TEXT.
*** Begin section ***
Dealing with a Yahoo! Penalty

The author's views are entirely their own (excluding the unlikely event of hypnosis) and may not always reflect the views of Moz.

Dealing with a Yahoo! Penalty

Yahoo! and I have always had an excellent relationship, which is why I was so perturbed to find that they banned a site I've been working with for several years - www.avatarfinancial.com.

Last week, a site:avatarfinancial.com command at Yahoo! brought nearly 400 results. That number has now dropped to 8. Obviously, a careful inspection of the site is warranted to see why Yahoo! has instituted this penalty. I've always been very wary of breaking any of the search engines' terms of service, and Yahoo!'s is, to me, particularly clear and well written.

I've also dived into searching for others with similiar issues, only to find the major forums bombarded by people who've been thrown out of Yahoo!, both recently and over the last few years. Here are some of the more pertinent threads:

With Yahoo! not sending any traffic (except for the few people every day who type in the URL and get sent over), it was also time to carefully examine my historic traffic levels to see what was missing. The results show Yahoo! sending, on average, 30% of the traffic Google sends - around 15-20% of total traffic. What has struck me as very odd is that ever since the Yahoo! traffic turned off (which was actually almost 3 weeks ago - just before my trip to SES Toronto), traffic from MSN, AskJeeves & Google has picked up a bit. One hypothesis is that Yahoo! searchers are unhappy in general with the results for the search terms that brought up avatarfinancial.com and are switching to MSN, Ask & Google to attempt another search.

While investigating the cause, I did find many thousands of spammy sites linking to Avatar, causing me to get suspicious. Most of them, however, look like content scraper sites that are constantly crawling the web and search engines to steal and re-post content. It would be tragic, indeed, if these sites were responsible for the loss thanks to their unwanted link programs.
*** End section ***
REQUIRED ACTIONS.
[a] Reproduce the stretch of the Yahoo! penalty article from "The author's views" through "years - www.avatarfinancial.com.".
[b] In the Yahoo! penalty article, how many results did a site:avatarfinancial.com command at Yahoo! return after the number dropped?
The listing has no connection to the Yahoo! penalty article.

COLLECTED MATERIAL.
*** Begin section ***
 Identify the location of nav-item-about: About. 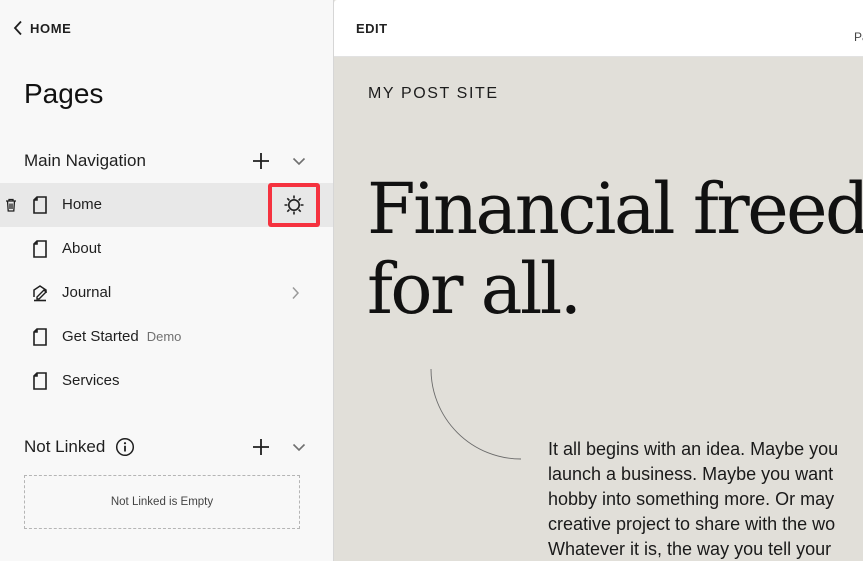
(166, 249).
*** End section ***
SOLUTIONS TO THE TASKS.
[a]
The author's views are entirely their own (excluding the unlikely event of hypnosis) and may not always reflect the views of Moz.

Dealing with a Yahoo! Penalty

Yahoo! and I have always had an excellent relationship, which is why I was so perturbed to find that they banned a site I've been working with for several years - www.avatarfinancial.com.

[b] 8